Brief 1: Repeat the part of the Littleton v. Montiez summary from "- Littleton asserted" up to and including "high blood pressure.".
Brief 2: Translate this sentence from the Littleton v. Montiez summary into Spanish: "The court screened the complaint under 28 U.S.C. § 1915A, applying Rule 8 and the § 1983 requirement that defendants act under color of state law and be personally involved in alleged deprivations."

Extract provided:
----------------------------------------

(PC) Littleton v. Montiez
2:22-cv-00700-KJM-KJN
E.D. Cal.Jun 3, 2022Background
- Pro se county-jail inmate Michael Littleton filed a 42 U.S.C. § 1983 complaint and was granted in forma pauperis status; the court assessed the statutory filing fee and initial partial payment under 28 U.S.C. § 1915(b).
- Littleton asserted three claims: (1) four bail bond agents and Act-Fast Bail Bonds forged documents and took his money; (2) a broad "laundry list" of jail conditions and alleged failures to respond to medical and safety needs at Sacramento County Jail; and (3) a medical/food-related claim that Aramark food caused a burning sensation, breathing problems, and high blood pressure.
- The complaint named individual bond agents (Mark Montiez, Janea Herrera, Chris Moody, James Montiez) and added Act-Fast Bail Bonds and Aramark in the caption; the complaint otherwise lacked specific allegations tying individual jail officials to the claimed deprivations.
- The court screened the complaint under 28 U.S.C. § 1915A, applying Rule 8 and the § 1983 requirement that defendants act under color of state law and be personally involved in alleged deprivations.
- The court dismissed claim one (bond agents/Act-Fast) without leave to amend because bail bond agents are private actors not acting under color of state law for § 1983 purposes; claims two and three were dismissed for failure to plead specific, individualized facts but plaintiff was granted leave to amend as to claims two and three.
- The court instructed that any amended complaint must be complete, identify specific defendants, allege facts showing each defendant’s personal involvement, and comply with the Federal Rules and Local Rule 220; failure to amend could result in dismissal.

----------------------------------------

Records:
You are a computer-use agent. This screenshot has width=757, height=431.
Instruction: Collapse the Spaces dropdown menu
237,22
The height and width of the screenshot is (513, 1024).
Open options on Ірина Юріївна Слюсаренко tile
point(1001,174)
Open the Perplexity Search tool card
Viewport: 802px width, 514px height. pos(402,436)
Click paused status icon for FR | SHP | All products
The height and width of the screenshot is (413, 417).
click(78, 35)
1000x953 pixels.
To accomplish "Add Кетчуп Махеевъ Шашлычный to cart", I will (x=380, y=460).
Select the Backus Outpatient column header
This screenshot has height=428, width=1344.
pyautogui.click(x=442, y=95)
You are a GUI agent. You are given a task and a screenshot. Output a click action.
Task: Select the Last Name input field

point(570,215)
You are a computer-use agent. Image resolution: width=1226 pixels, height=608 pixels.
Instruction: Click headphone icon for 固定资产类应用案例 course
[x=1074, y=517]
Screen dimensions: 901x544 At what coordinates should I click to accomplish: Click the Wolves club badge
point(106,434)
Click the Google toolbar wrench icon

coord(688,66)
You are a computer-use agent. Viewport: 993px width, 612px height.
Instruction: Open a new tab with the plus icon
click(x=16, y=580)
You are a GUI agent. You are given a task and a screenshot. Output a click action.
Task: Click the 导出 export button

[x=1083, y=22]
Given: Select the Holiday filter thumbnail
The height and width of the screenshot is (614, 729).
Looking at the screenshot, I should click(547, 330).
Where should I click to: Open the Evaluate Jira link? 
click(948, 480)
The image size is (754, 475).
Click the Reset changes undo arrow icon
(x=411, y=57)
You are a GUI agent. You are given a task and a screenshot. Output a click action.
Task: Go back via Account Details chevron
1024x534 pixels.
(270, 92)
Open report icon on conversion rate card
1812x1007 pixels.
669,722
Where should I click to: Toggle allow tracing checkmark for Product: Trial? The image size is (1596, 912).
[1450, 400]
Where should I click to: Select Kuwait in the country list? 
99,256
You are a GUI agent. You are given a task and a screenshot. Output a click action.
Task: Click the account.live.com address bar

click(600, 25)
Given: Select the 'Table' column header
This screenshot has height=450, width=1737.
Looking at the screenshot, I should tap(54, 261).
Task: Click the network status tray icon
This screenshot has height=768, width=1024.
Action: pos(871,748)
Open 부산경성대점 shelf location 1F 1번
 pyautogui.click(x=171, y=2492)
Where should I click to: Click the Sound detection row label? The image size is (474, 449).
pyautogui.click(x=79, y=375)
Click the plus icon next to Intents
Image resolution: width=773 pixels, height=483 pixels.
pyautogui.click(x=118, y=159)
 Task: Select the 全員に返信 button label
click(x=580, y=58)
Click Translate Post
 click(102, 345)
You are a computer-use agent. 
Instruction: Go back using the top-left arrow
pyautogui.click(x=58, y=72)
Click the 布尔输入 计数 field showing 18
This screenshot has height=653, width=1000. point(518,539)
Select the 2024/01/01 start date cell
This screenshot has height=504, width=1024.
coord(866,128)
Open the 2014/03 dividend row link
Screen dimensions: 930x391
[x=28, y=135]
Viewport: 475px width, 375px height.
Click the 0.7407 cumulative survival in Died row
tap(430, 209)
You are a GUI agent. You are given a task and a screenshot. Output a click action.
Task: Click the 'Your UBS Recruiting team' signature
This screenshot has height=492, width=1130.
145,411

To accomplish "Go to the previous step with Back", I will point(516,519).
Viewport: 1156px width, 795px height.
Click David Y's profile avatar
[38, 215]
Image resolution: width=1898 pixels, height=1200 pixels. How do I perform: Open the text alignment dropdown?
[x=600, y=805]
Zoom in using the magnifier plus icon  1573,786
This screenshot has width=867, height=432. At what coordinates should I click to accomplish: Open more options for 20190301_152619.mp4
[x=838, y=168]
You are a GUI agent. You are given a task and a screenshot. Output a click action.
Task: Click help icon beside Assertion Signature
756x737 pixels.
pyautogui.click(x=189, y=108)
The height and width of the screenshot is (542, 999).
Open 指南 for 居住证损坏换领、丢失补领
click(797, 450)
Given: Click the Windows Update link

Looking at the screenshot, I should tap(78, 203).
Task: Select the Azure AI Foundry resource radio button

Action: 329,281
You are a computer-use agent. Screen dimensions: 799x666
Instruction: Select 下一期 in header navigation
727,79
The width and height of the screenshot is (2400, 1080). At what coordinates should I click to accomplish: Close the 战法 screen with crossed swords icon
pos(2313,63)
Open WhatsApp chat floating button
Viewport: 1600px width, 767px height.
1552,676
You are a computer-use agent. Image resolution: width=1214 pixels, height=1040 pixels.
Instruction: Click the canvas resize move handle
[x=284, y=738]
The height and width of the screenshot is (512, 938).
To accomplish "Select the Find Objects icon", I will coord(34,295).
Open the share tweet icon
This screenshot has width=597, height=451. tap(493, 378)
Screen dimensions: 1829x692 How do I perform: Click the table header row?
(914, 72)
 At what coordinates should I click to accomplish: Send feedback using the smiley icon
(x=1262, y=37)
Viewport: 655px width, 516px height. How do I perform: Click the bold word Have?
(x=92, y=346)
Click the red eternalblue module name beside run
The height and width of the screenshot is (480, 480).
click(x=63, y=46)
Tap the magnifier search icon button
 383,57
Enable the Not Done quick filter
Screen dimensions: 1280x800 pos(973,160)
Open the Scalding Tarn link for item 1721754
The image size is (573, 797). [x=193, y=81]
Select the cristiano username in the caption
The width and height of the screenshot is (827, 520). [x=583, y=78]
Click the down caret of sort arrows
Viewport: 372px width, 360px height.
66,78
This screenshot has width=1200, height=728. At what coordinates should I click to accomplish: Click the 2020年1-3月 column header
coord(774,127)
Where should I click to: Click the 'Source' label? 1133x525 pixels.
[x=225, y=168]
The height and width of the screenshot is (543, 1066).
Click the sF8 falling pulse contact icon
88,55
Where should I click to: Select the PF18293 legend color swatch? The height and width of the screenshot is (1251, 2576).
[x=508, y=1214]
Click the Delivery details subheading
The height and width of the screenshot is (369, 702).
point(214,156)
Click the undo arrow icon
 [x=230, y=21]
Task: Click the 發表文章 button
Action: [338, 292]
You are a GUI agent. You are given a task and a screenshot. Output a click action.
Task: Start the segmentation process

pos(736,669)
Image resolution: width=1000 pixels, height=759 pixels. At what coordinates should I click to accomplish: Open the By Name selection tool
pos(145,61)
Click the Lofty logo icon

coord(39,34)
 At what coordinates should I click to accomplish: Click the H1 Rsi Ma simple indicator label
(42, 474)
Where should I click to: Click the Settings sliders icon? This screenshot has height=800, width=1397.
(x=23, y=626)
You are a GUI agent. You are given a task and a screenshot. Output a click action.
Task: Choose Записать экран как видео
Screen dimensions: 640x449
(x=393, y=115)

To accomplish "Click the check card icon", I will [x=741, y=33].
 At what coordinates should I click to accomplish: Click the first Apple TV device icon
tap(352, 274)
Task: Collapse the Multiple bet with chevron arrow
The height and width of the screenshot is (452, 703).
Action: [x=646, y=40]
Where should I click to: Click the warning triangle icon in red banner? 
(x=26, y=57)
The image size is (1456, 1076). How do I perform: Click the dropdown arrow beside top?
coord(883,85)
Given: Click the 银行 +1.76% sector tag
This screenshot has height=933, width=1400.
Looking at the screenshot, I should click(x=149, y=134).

----------------------------------------

Written answer 1:
- Littleton asserted three claims: (1) four bail bond agents and Act-Fast Bail Bonds forged documents and took his money; (2) a broad "laundry list" of jail conditions and alleged failures to respond to medical and safety needs at Sacramento County Jail; and (3) a medical/food-related claim that Aramark food caused a burning sensation, breathing problems, and high blood pressure.

Written answer 2: El tribunal examinó la demanda conforme a 28 U.S.C. § 1915A, aplicando la Regla 8 y el requisito del § 1983 de que los demandados actúen so color de la ley estatal y hayan participado personalmente en las privaciones alegadas.